## Your task
Up to and including the line with "You are a computer-use agent. This", please reproduce the lines below exactly, beginning with the first.

## Data for this exercise
= = =
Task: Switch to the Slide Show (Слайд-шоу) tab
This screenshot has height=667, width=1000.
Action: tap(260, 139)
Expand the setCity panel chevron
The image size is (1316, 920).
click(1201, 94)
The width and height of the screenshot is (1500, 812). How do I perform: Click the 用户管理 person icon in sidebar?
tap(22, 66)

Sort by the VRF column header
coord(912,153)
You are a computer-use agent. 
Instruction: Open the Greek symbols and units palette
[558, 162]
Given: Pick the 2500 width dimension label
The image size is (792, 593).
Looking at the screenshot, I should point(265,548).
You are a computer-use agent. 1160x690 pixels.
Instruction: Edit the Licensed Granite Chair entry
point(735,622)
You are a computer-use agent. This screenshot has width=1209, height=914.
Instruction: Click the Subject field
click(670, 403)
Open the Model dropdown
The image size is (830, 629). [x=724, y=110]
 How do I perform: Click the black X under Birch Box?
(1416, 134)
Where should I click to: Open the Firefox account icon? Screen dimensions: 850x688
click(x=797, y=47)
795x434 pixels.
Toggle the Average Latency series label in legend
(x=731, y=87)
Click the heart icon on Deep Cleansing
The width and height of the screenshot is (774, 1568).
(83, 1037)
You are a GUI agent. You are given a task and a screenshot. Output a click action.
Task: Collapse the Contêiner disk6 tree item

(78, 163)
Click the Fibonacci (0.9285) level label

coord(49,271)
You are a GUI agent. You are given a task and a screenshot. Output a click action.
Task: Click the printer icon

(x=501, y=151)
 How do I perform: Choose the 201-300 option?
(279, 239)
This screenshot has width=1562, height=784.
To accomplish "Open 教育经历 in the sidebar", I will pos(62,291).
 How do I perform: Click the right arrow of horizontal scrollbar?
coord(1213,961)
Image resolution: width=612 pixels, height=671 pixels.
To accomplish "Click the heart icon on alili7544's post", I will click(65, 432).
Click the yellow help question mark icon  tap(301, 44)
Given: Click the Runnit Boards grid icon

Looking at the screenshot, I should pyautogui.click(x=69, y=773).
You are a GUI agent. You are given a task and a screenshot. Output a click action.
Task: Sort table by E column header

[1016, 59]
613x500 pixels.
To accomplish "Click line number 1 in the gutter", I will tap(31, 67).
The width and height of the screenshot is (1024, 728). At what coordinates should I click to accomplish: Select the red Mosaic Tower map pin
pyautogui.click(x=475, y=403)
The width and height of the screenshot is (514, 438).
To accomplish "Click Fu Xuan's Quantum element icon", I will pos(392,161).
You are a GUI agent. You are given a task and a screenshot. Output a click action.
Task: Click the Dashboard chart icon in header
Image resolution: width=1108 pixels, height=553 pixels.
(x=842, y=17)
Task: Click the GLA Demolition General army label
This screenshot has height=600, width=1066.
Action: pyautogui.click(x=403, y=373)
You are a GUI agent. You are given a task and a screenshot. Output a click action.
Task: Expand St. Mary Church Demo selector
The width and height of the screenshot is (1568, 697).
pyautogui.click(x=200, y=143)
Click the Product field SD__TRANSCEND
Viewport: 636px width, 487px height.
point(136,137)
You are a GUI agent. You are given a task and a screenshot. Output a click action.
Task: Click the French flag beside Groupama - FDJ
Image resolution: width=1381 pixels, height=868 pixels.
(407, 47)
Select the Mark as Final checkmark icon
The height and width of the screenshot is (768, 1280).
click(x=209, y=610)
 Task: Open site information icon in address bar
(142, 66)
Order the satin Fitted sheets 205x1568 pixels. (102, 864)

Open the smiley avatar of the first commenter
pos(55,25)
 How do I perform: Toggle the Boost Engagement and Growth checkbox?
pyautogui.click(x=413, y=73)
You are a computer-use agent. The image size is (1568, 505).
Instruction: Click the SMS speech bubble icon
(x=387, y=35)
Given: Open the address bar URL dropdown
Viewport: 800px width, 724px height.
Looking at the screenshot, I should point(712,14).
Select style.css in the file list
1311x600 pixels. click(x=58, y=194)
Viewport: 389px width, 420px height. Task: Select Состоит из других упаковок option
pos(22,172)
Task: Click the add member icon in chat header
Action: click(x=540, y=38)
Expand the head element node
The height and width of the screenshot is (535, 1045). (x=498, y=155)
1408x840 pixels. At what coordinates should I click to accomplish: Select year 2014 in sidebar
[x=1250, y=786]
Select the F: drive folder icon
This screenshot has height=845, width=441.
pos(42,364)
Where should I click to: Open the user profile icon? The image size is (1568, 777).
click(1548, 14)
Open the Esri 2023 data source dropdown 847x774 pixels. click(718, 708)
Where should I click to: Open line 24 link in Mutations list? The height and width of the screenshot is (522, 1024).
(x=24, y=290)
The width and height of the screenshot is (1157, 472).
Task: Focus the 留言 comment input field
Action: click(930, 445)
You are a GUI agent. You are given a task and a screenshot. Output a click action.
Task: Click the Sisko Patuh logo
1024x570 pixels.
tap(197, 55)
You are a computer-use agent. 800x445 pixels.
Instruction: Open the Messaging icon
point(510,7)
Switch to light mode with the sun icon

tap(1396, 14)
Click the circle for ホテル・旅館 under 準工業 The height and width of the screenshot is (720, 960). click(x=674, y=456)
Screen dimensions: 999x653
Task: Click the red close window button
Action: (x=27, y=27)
= = =
## Solved exercise
Task: Switch to the Slide Show (Слайд-шоу) tab
This screenshot has height=667, width=1000.
Action: tap(260, 139)
Expand the setCity panel chevron
The image size is (1316, 920).
click(1201, 94)
The width and height of the screenshot is (1500, 812). How do I perform: Click the 用户管理 person icon in sidebar?
tap(22, 66)

Sort by the VRF column header
coord(912,153)
You are a computer-use agent. 
Instruction: Open the Greek symbols and units palette
[558, 162]
Given: Pick the 2500 width dimension label
The image size is (792, 593).
Looking at the screenshot, I should point(265,548).
You are a computer-use agent. 1160x690 pixels.
Instruction: Edit the Licensed Granite Chair entry
point(735,622)
You are a computer-use agent. This screenshot has width=1209, height=914.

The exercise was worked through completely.